Stackability: Applying post-training with InSerter + continuation writing yields additional gains (51.35% vs. 47.38%).
Positive Gains from Data Scaling: Scaling the interleaved data from 0 to 300K hours consistently brings performance improvements, demonstrating robust scalability.
Bilingual Chinese-English SOTA: The proposed method also achieves state-of-the-art results on the Chinese subset of SpeechInstructBench.

Highlights & Insights¶

Conceptually Simple and Scalable: The method only requires TTS to convert text corpora into interleaved sequences to produce scale-ready training data, avoiding the need for meticulously designed paired data.
Intervening at the Pre-training Stage: Speech-text alignment is introduced during the pre-training stage (rather than post-training), enabling speech to inherit textual intelligence more efficiently.
SpeechInstructBench: The first systematic speech instruction-following benchmark, covering real-world scenarios such as accents, noise, emotions, and disfluencies, filling an evaluation gap.
High Training Efficiency: The interleaved format allows aligning multiple speech-text segments within a single sample, making it far more efficient than behavioral alignment methods.

Limitations & Future Work¶

It only covers English and Chinese; the generalization capability to other languages remains unverified.
The evaluation of Open-ended and Adjustment subtasks relies on GPT-4o API scoring, which limits objectivity and reproducibility.
It relies on CosyVoice 2.0 synthesized speech. There exists a distribution gap between synthesized and real speech (though this issue is not discussed in the paper).
The SFT stage uses only 20K samples. The small data size might limit conversation diversity.

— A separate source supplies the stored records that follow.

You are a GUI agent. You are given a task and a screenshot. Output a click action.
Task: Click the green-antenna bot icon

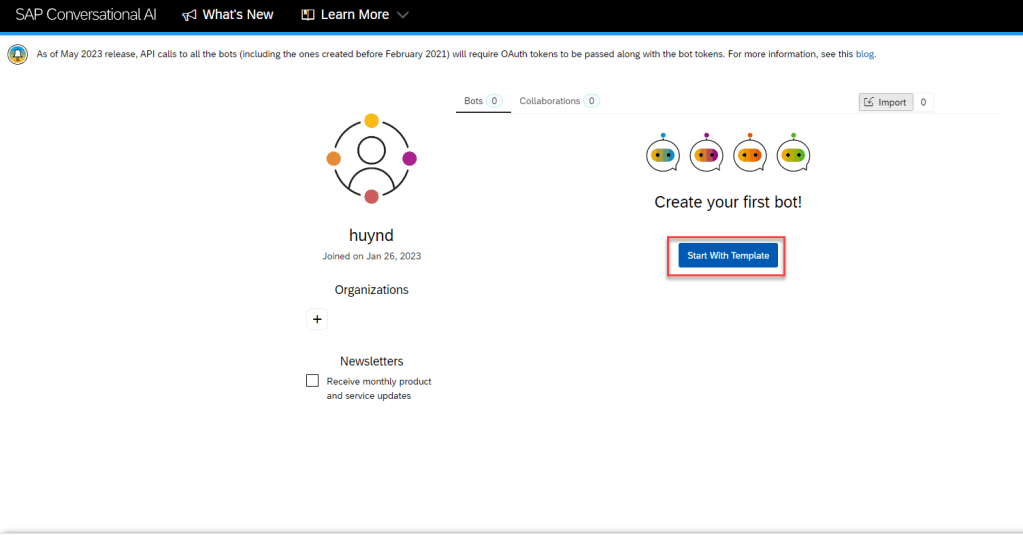(x=793, y=153)
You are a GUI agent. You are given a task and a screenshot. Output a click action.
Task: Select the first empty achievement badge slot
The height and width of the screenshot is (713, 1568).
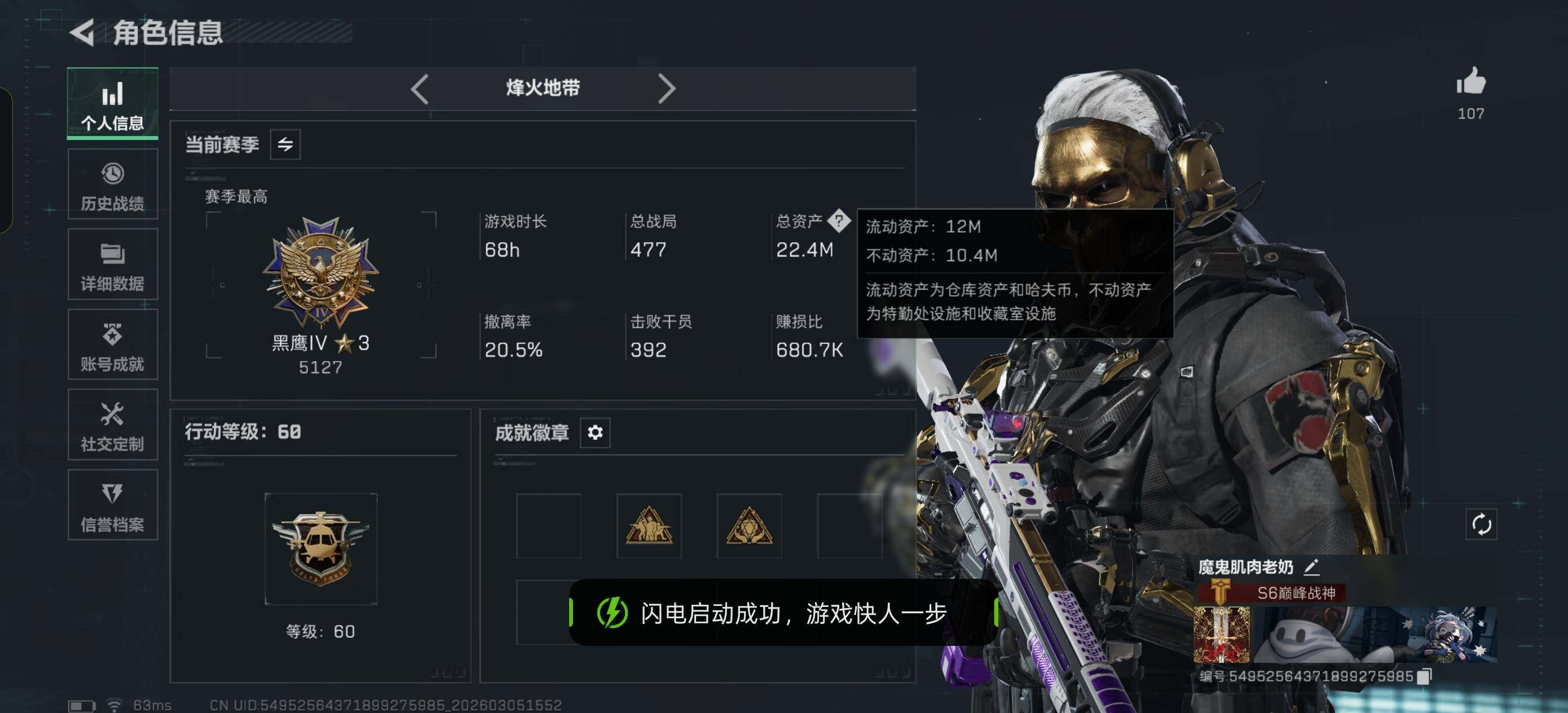point(548,526)
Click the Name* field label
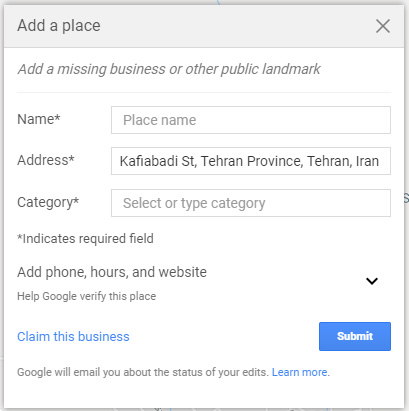Image resolution: width=409 pixels, height=411 pixels. click(39, 119)
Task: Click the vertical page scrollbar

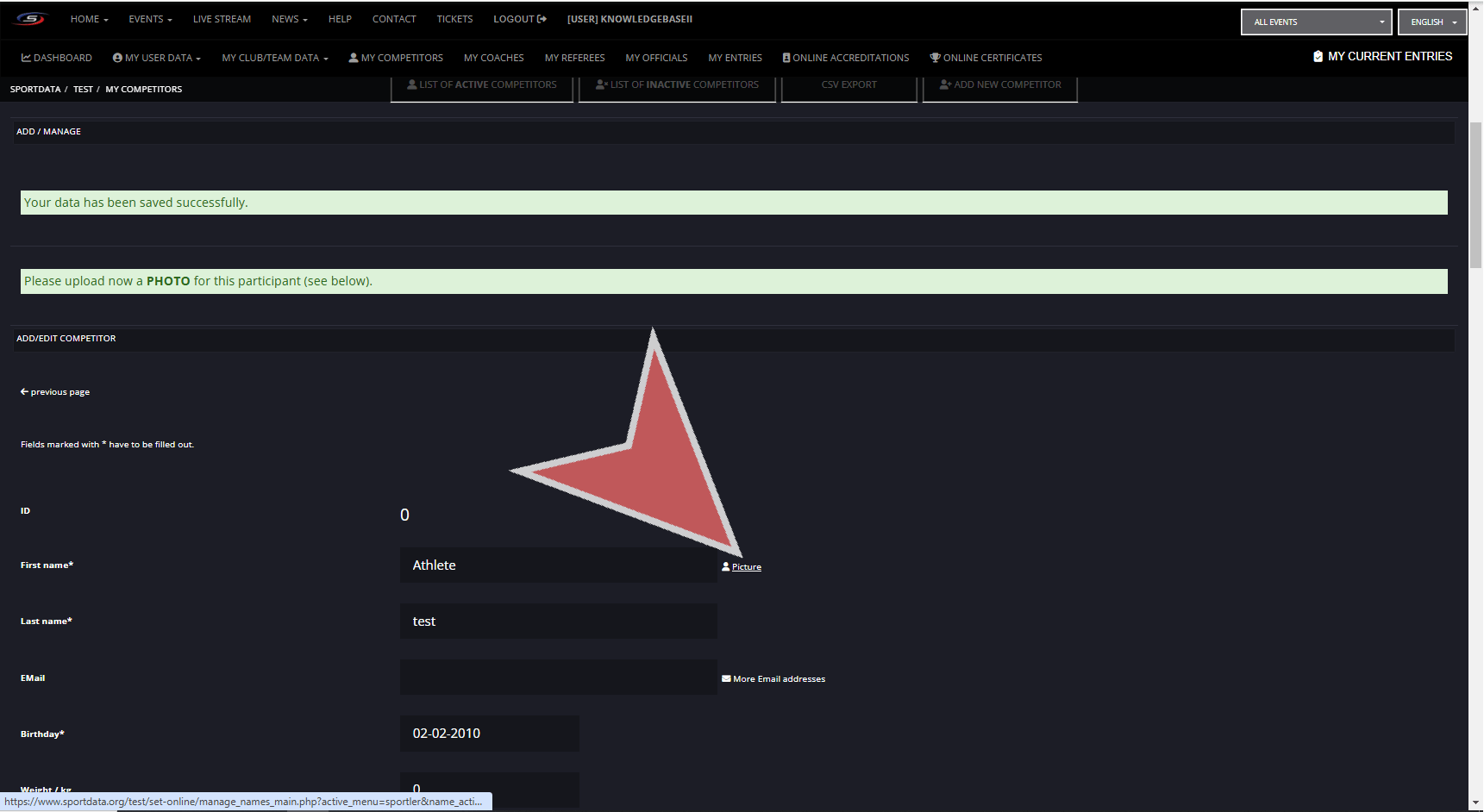Action: click(x=1475, y=198)
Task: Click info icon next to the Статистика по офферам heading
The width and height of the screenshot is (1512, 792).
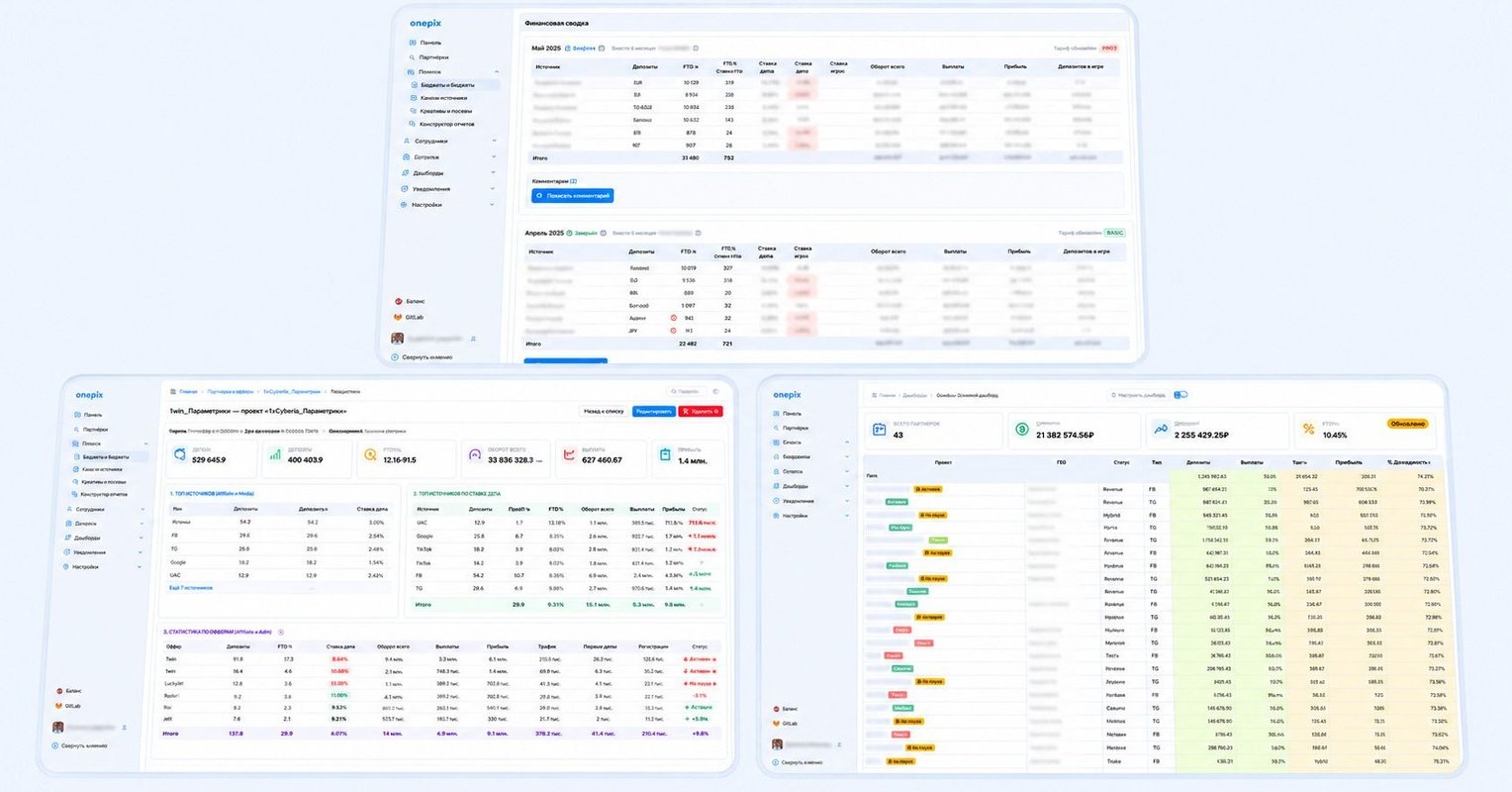Action: click(281, 632)
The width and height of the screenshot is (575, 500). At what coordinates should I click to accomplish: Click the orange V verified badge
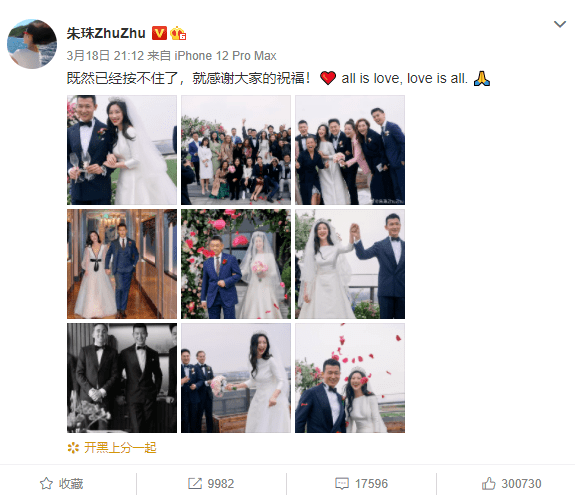(159, 33)
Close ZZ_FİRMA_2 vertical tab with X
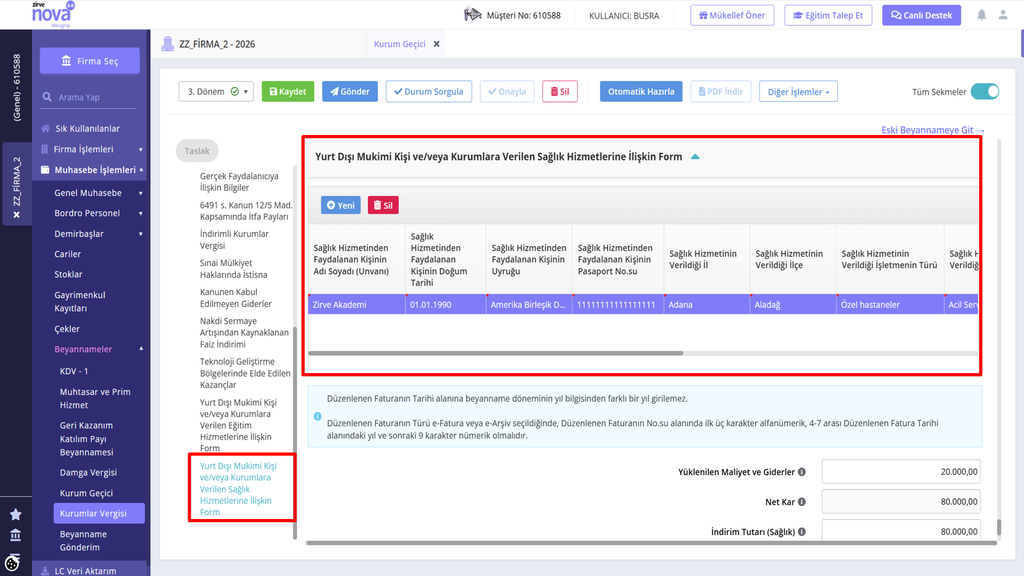This screenshot has height=576, width=1024. pos(16,214)
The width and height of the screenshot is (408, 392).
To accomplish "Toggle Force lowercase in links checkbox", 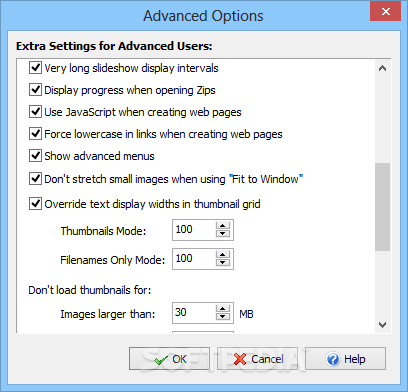I will [35, 134].
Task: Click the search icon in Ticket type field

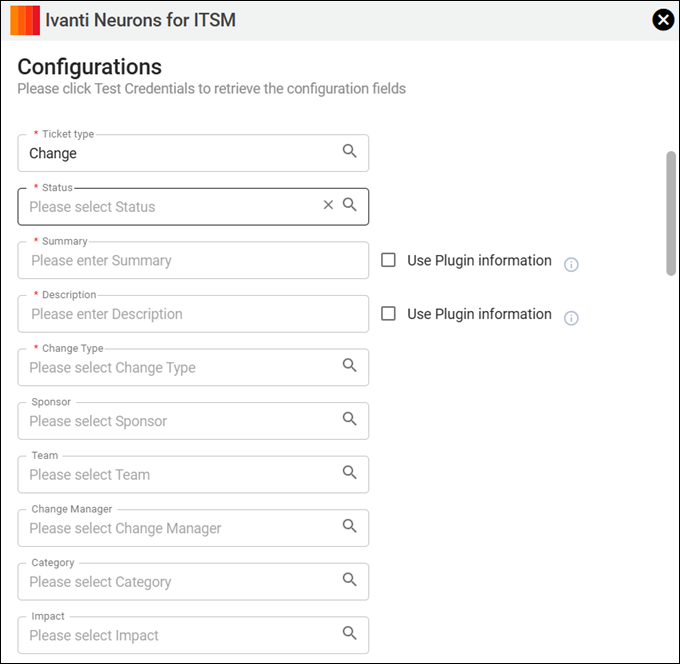Action: (350, 151)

SpeechLLM: Categorized into discrete token pipelines (Moshi, AudioPaLM) and continuous representation pipelines (Qwen-Audio, DIVA). InSerter falls into the latter.
Speech Instruction Alignment: Approaches include BLSP (behavioral alignment, continuation writing) and DIVA (representation alignment + distillation). InSerter intervenes starting from the pre-training stage.
Interleaved Pre-training: Prior works like Spirit-LM use interleaved data to improve speech generation quality, whereas InSerter focuses on instruction following.
Evaluation Benchmarks: Projects like VoiceBench and ADU-bench evaluate general capabilities, whereas SpeechInstructBench focuses on instruction following.

Rating¶

Novelty: ⭐⭐⭐⭐ — The first systematic application of interleaved pre-training to continuous speech representation models. The data construction is simple and elegant.
Effectiveness: ⭐⭐⭐⭐ — It significantly outperforms baselines across multiple benchmarks, features thorough ablations, and validates robust scalability.
Practical Value: ⭐⭐⭐⭐ — The method is simple and general, and is directly applicable to any continuous-representation-based SpeechLLM.
Clarity: ⭐⭐⭐⭐ — The paper is clearly structured with rich figures and tables, and the ablation studies are well-designed.